§ MATERIAL FOR THIS EXERCISE
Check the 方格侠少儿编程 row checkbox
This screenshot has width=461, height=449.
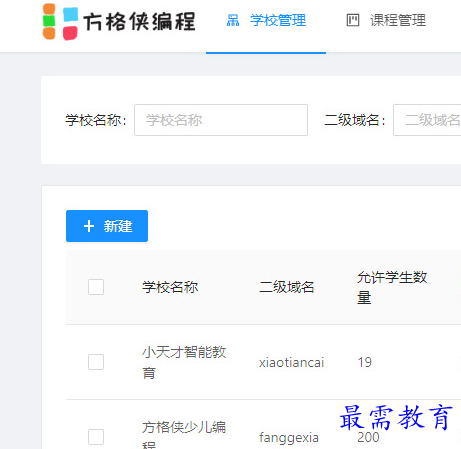pyautogui.click(x=96, y=437)
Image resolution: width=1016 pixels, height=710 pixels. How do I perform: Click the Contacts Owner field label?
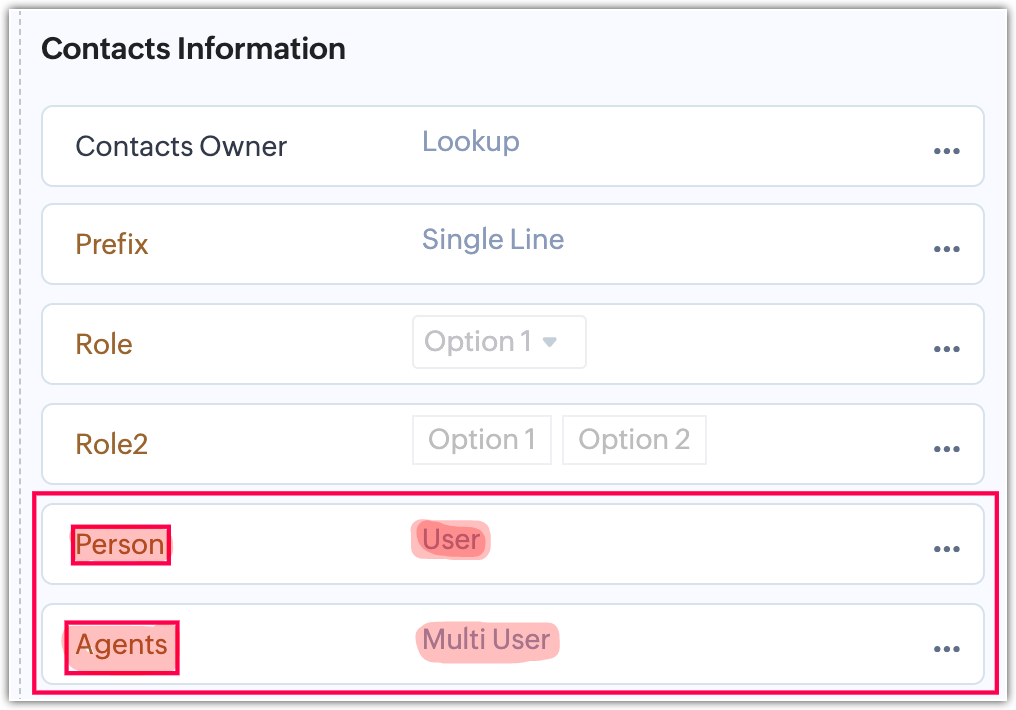181,147
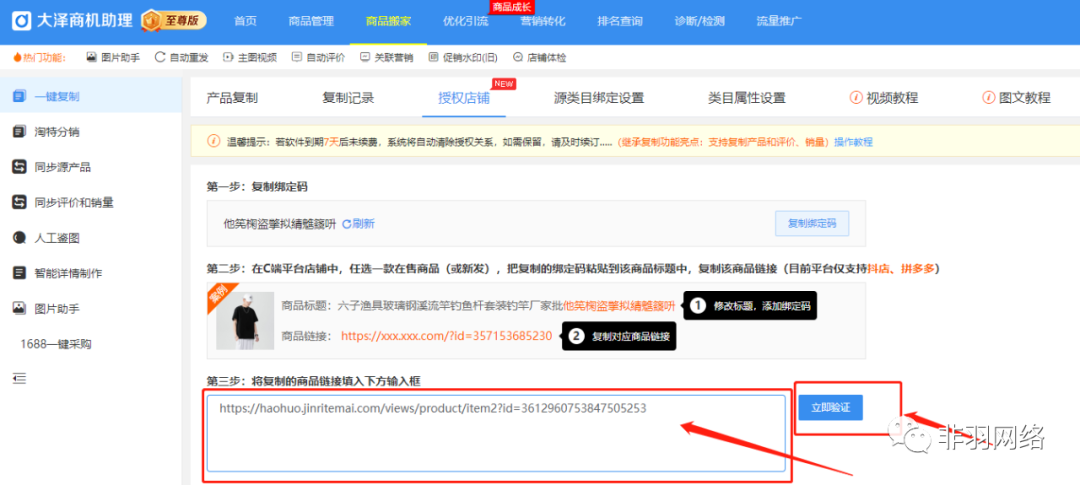Collapse the left sidebar menu
Image resolution: width=1080 pixels, height=485 pixels.
pos(19,378)
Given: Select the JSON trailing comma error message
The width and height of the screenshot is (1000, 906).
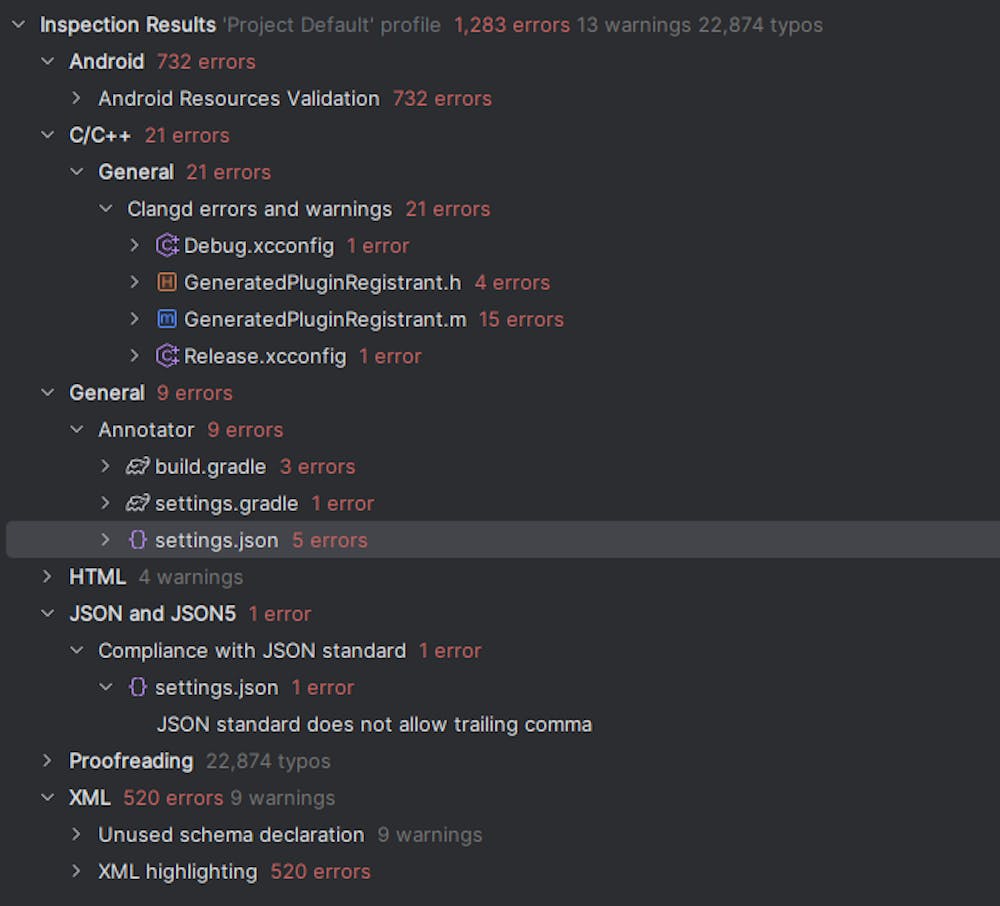Looking at the screenshot, I should tap(374, 724).
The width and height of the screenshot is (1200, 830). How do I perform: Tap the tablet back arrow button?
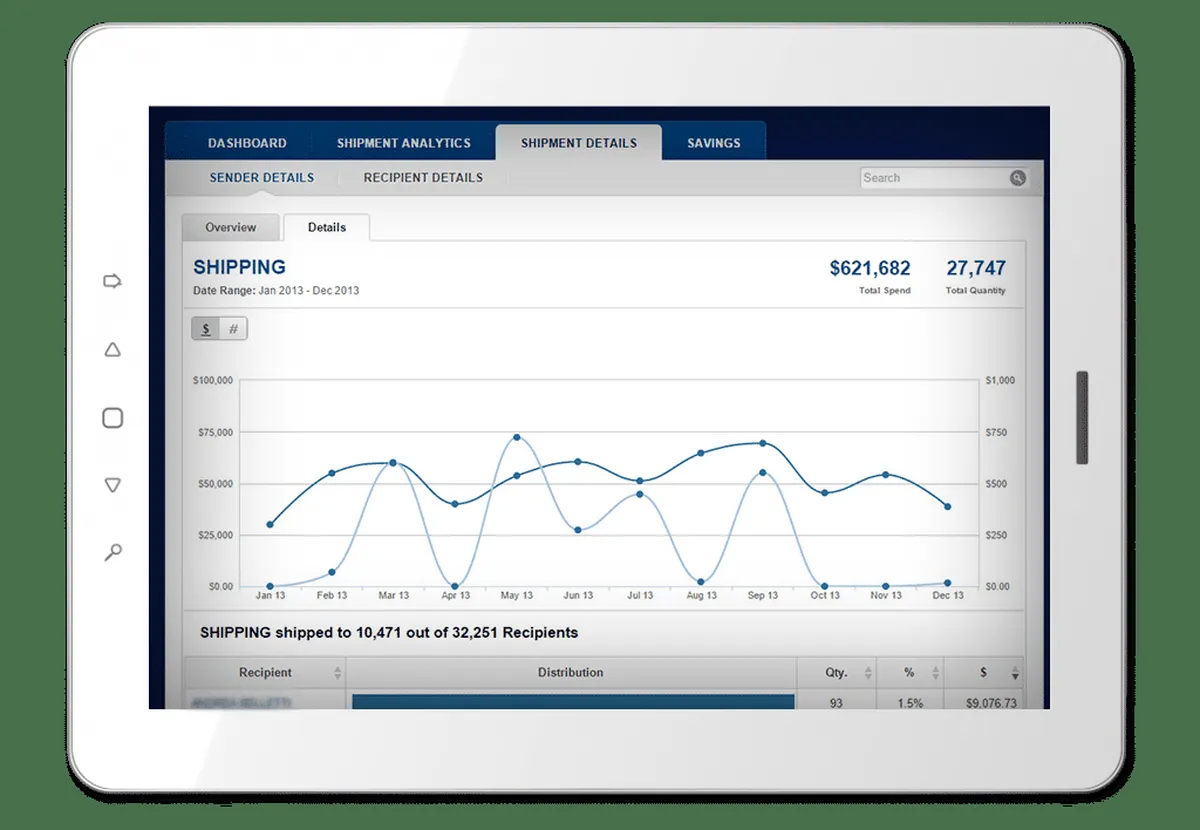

§ ACTIVITY
What you write must match the listing exactly, from the line with "This screenshot has width=461, height=449." up to and including the line with "Given: Select the". Pictures stay out.

§ WRITTEN SOLUTION
This screenshot has width=461, height=449.
pyautogui.click(x=96, y=437)
Image resolution: width=1016 pixels, height=710 pixels. How do I perform: Click the Contacts Owner field label?
181,147
Collapse the left sidebar menu
Image resolution: width=1080 pixels, height=485 pixels.
pos(19,378)
Given: Select the JSON trailing comma error message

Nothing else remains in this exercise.